Posted in Whathaveyou on June 16th, 2020 by JJ Koczan

Italian cult doomers Black Capricorn released the Solstice EP last November — not quite at the solstice itself, which is in December — but not far off. The version that DHU Records will release contains two previously unreleased tracks to go with the original four, and it’s been given a “late 2020” issue date. Think maybe it’ll be out for the solstice? November would be fitting enough. Really, nobody’s paying attention to anything by Dec. 21. It’s holiday time, everybody’s too busy wondering what to order for each other off Amazon or working late hours to get money to order things off Amazon to be buying records. Even those who get/give records as presents are more likely to go with something already out than new releases.

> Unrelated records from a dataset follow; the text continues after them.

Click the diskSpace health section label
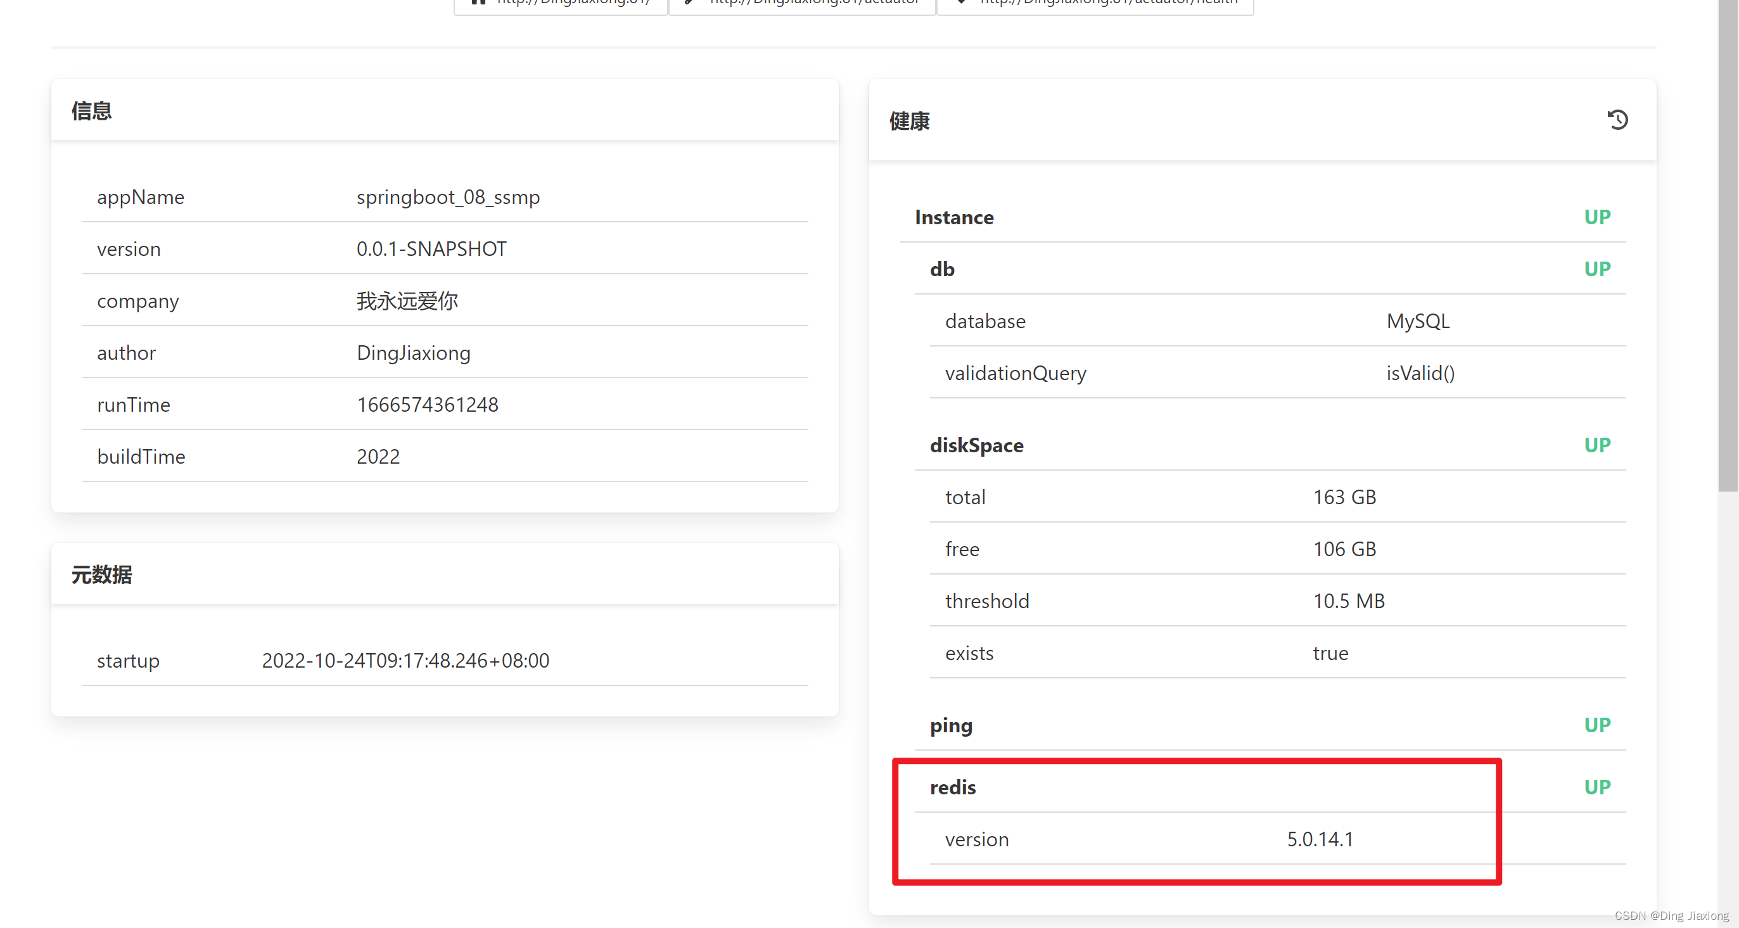 [x=976, y=445]
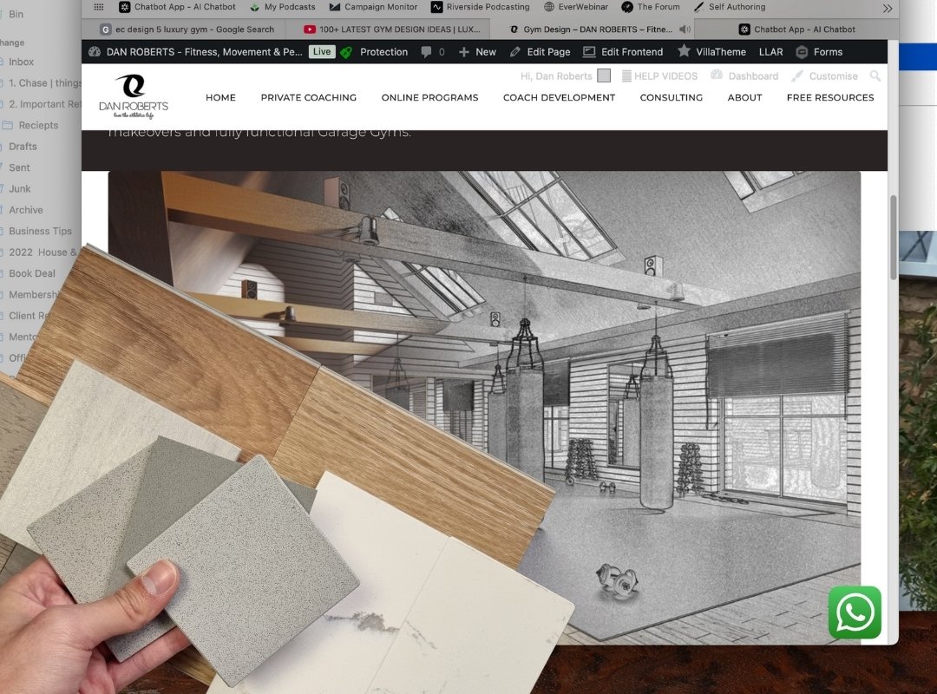Select Private Coaching in navigation
This screenshot has width=937, height=694.
pos(308,98)
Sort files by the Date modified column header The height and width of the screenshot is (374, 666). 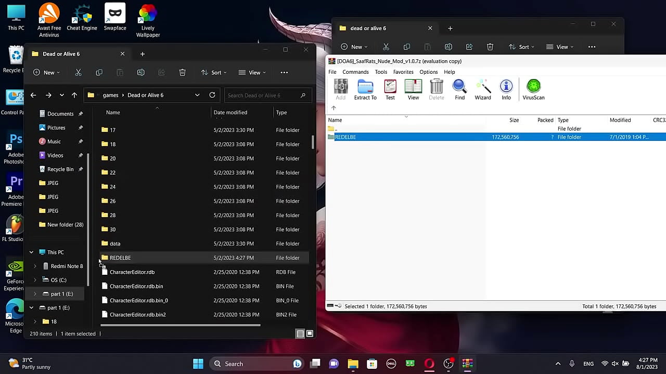(x=230, y=113)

So if it’s November, on a full-year turnaround from the original EP release, that’d work just fine, and I’m interested to hear those other two tracks of course, but really, I’ll take whatever and whenever when it comes to Black Capricorn, who are weird and underrated in kind. A band who genuinely seem to want to walk their own (left hand) path.

From the PR wire:

black capricorn solstice ep

New signing to DHU Records: Black Capricorn

DHU Records is proud to welcome back to the fold: Black Capricorn to release their Solstice EP + 2 new unreleased songs!

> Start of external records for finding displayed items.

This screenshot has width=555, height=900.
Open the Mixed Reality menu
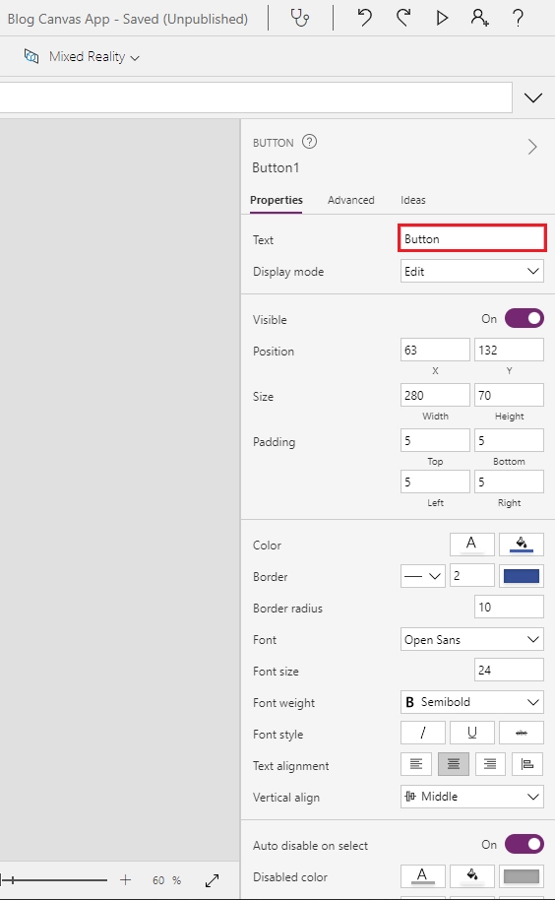(x=82, y=57)
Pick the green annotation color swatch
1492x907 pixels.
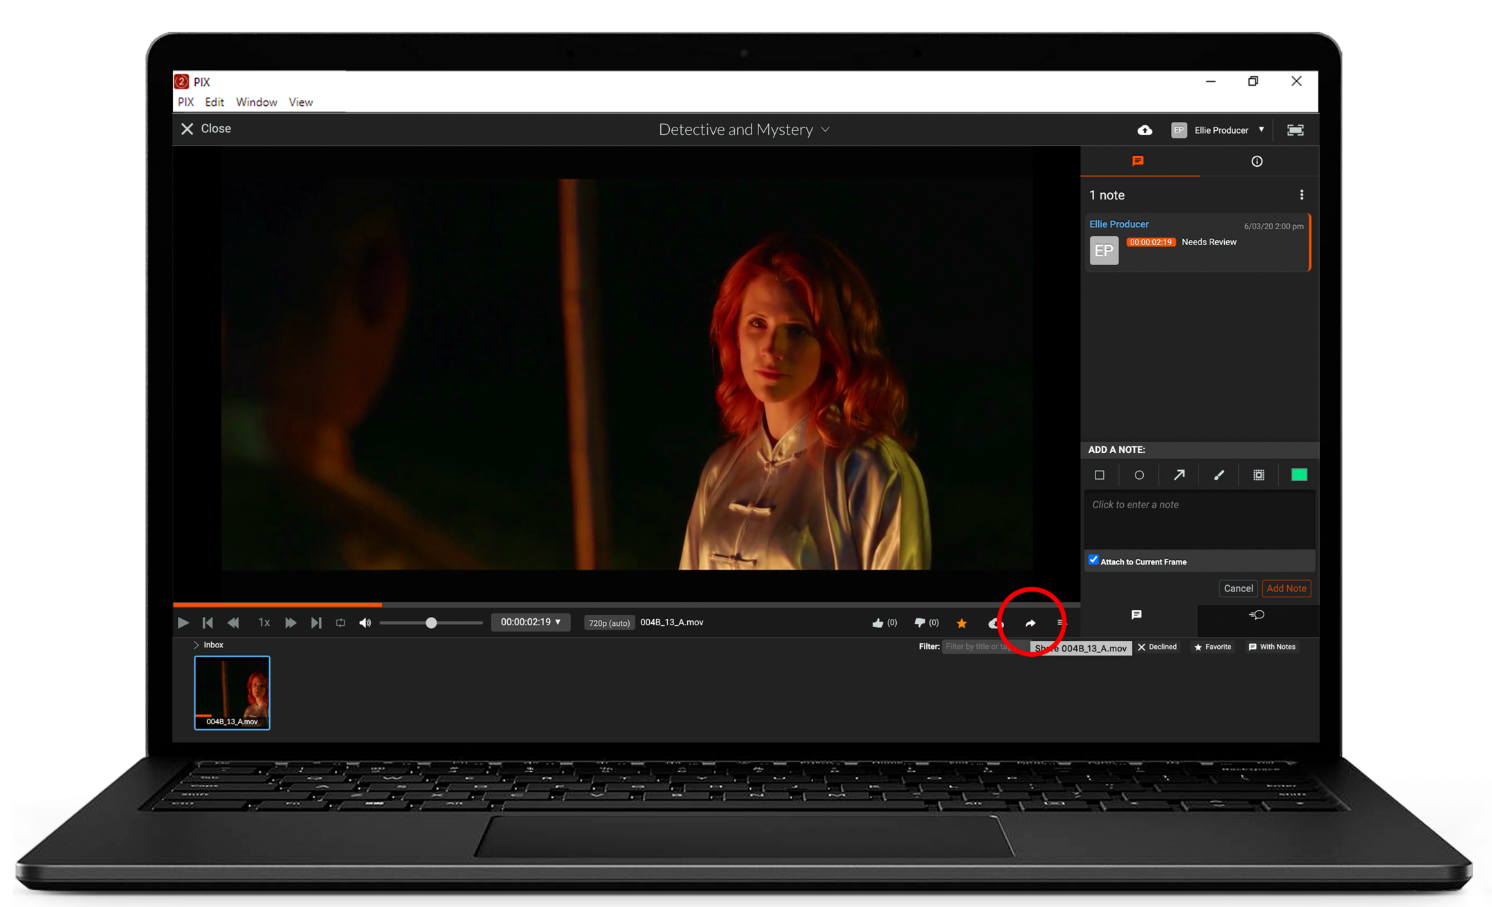(1299, 475)
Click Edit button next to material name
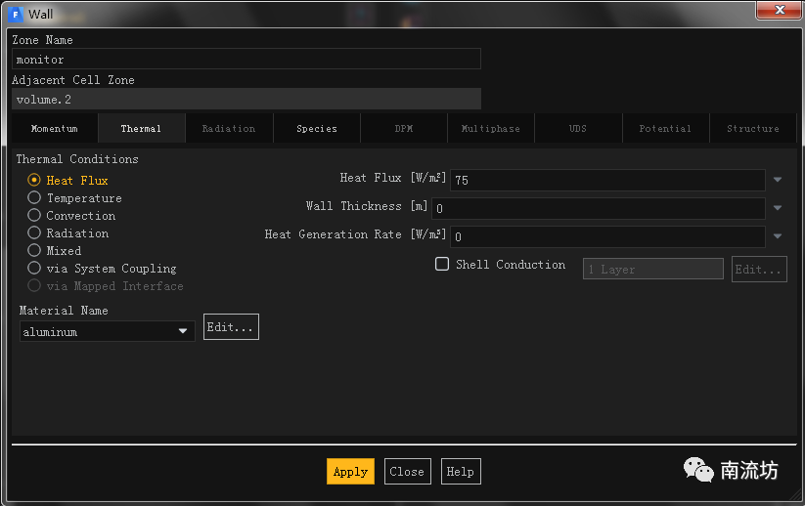The image size is (805, 506). pos(231,327)
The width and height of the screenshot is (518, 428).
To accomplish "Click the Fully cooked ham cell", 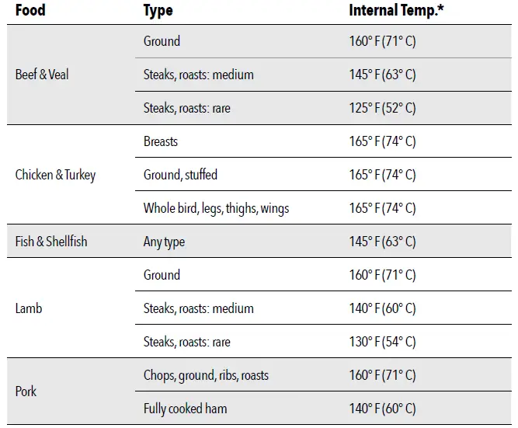I will pyautogui.click(x=185, y=409).

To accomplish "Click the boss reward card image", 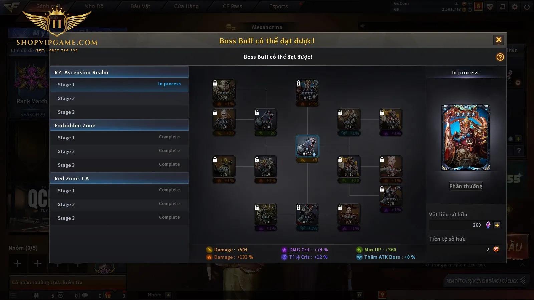I will pos(466,138).
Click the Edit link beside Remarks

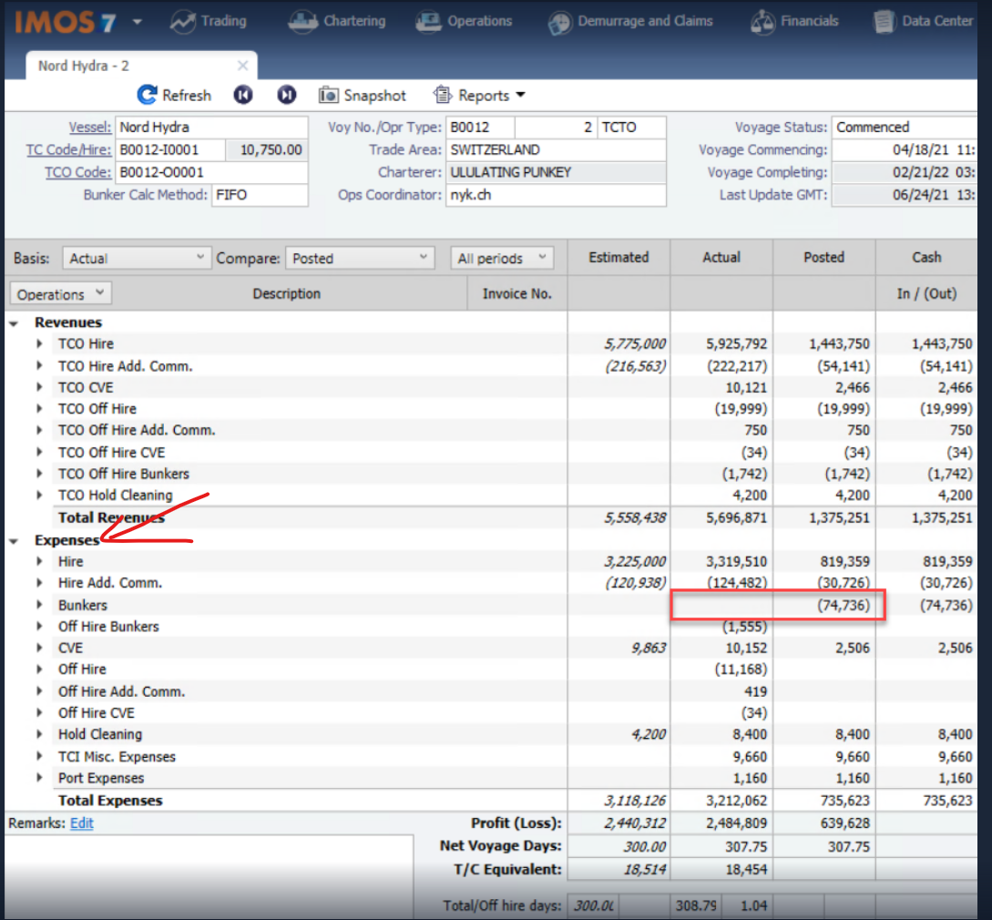(82, 823)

No introduction is needed when talking about Black Capricorn in the Heavy Underground. Their slow trudging mesmeric Italian Doom is a brand known to many and immediately recognized when immersed into the Discography of the mighty Black Capricorn.

Test press, DHU Exclusive and Band Editions will be available come Autumn/Winter 2020

Side A:
A1. Omen (March of the Arcadians)
A2. Astrodestroyer
A3. Sumerian Summer

Side B:
B1. Three Brides of Satan
B2. Winterlude
B3. Shadows in the Moonlight

Recorded in November 2019 at The Business Consultant Recording Studios by Fabrizio Monni
Tracks A2 and B1 Recorded in October 2018/November 2019 (previously unreleased)
Mastering by Mirko Toro at the Gameboy Studio
New artwork by Fabrizio Monni

Black Capricorn:
Fabrizio – Guitars, Vocals
Virginia – Bass
Rachela – Drums

http://facebook.com/blackcapricorn666
https://blackcapricorn.bandcamp.com/
https://www.facebook.com/DHURecords/
https://www.instagram.com/dhu_records/
https://darkhedonisticunionrecords.bandcamp.com/
darkhedonisticunionrecords.bigcartel.com/

Black Capricorn, Solstice EP (2019)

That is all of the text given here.